WHAT TO WORK ON >>
What lines of the data hold the string "computer"? Pull each one out.

(Beginning of GIVEN RECORDS)

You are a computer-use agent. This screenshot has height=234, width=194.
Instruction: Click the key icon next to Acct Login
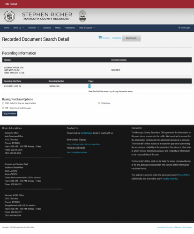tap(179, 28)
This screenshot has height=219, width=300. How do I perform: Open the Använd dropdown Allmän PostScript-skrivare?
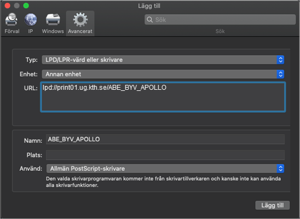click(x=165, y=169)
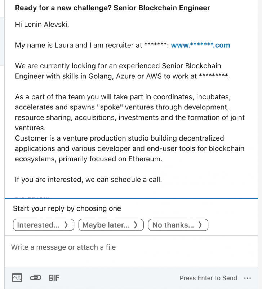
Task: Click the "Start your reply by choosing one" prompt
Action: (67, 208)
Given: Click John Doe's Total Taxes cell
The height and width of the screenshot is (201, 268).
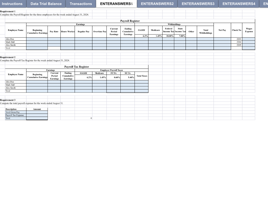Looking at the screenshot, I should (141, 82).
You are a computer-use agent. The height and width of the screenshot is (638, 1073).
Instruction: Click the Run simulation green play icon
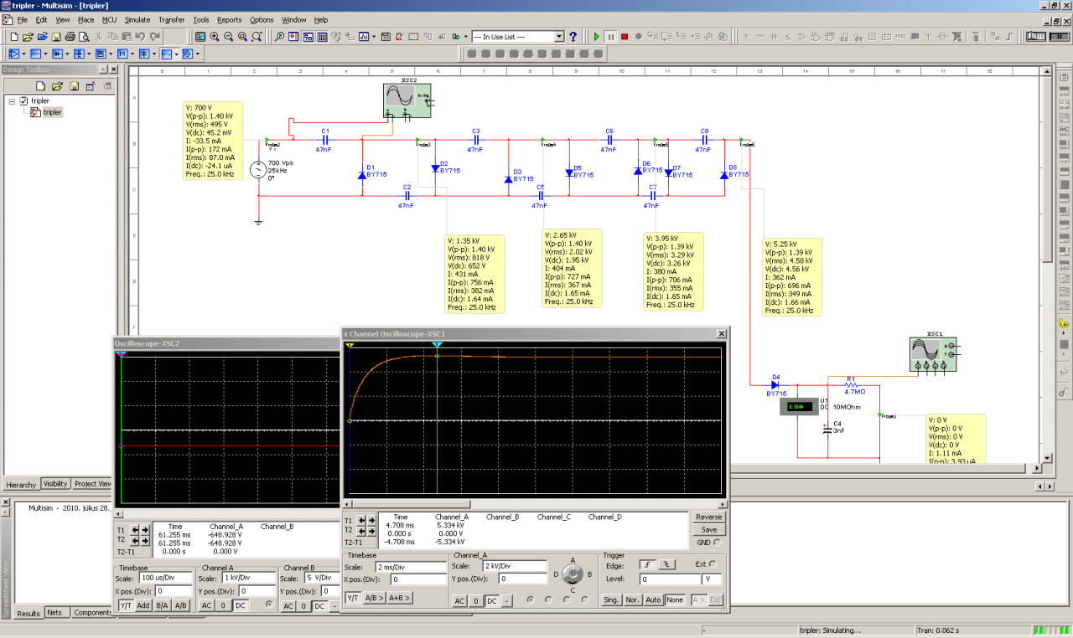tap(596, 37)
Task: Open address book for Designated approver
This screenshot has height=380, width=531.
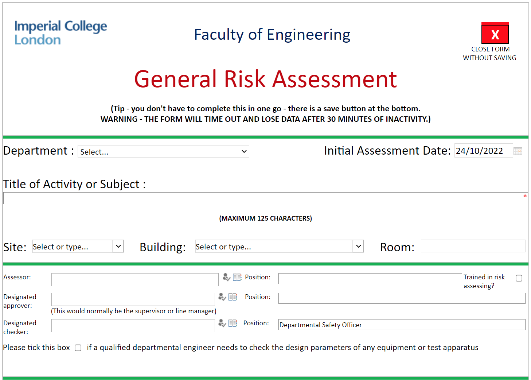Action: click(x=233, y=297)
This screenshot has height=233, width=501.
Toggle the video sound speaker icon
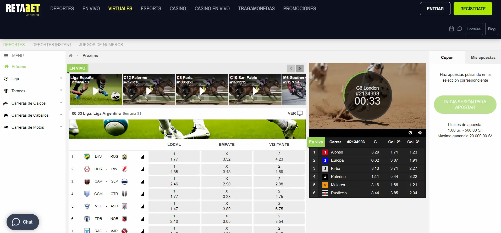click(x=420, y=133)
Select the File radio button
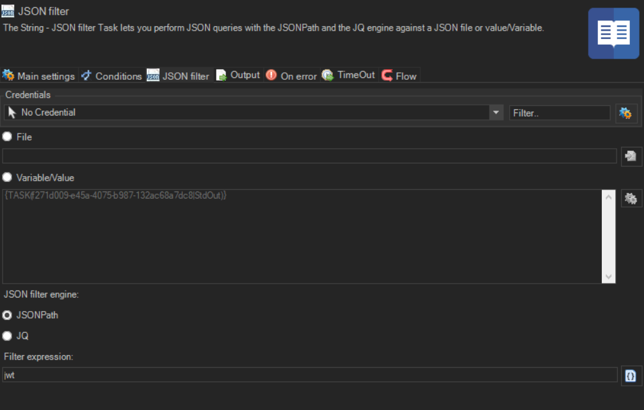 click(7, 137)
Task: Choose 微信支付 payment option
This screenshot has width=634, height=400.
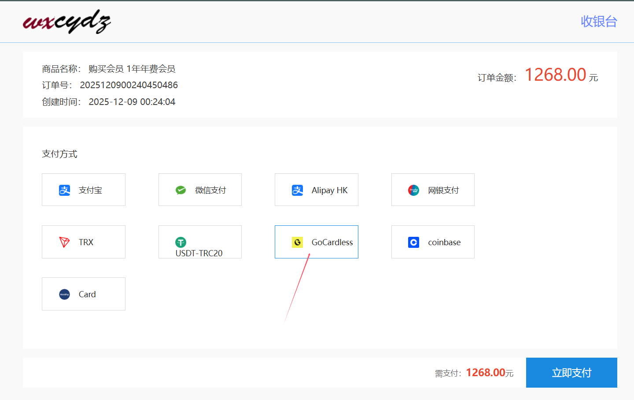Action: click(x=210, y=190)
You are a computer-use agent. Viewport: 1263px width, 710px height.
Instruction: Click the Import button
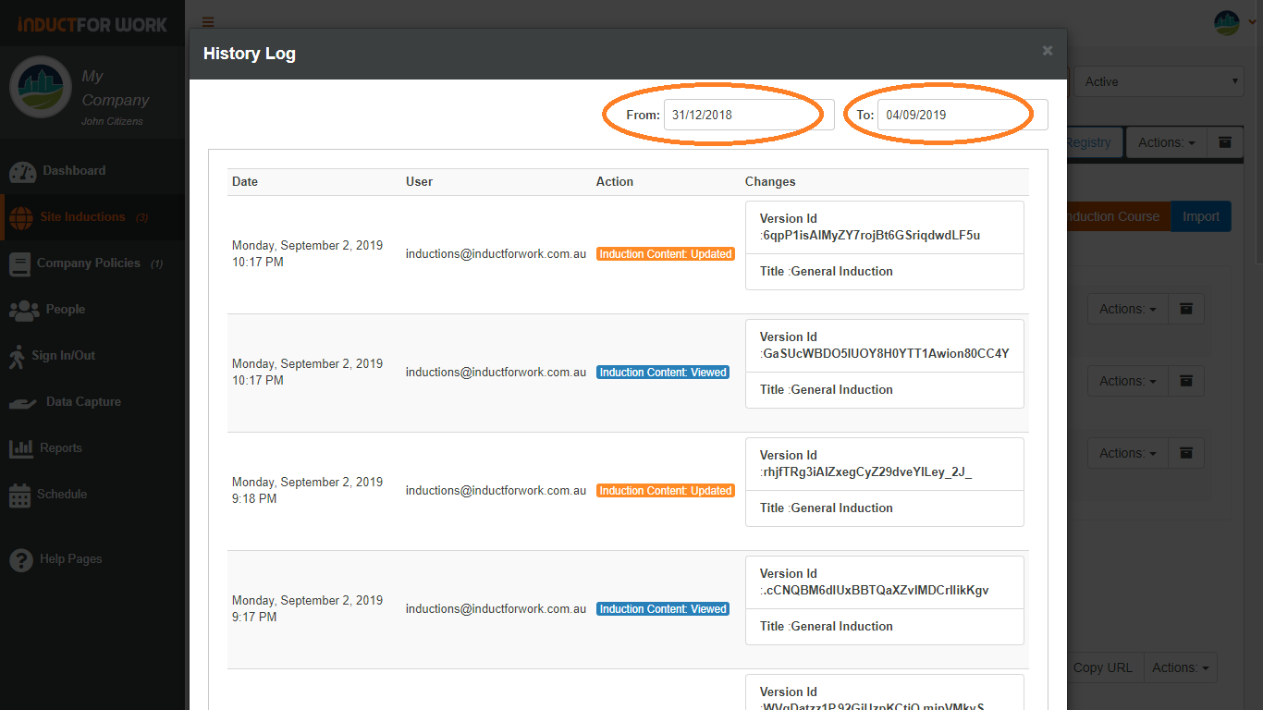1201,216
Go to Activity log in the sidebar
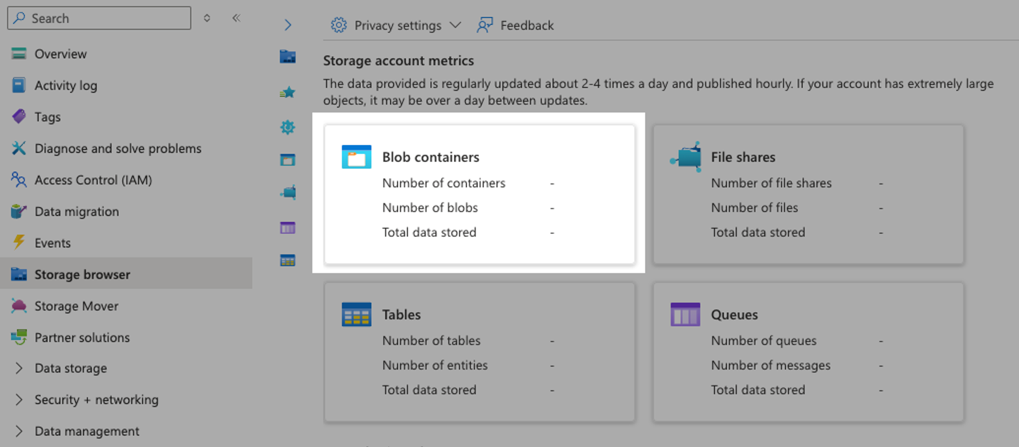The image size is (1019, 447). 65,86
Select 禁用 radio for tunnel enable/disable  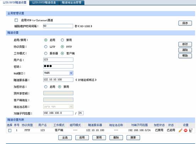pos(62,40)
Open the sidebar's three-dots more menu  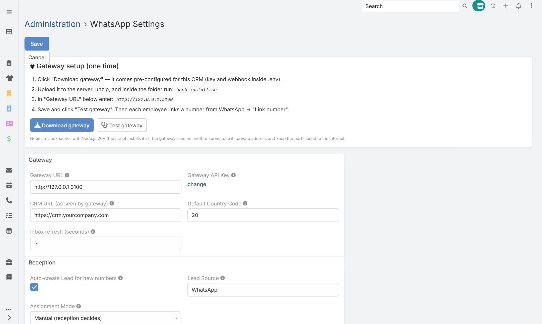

(End of GIVEN RECORDS)

RESPONSE >>
You are a computer-use agent. This screenshot has height=234, width=194.
You are a computer-use agent. The height and width of the screenshot is (638, 1073).
You are a computer-use agent. Viewport: 1263px width, 710px height.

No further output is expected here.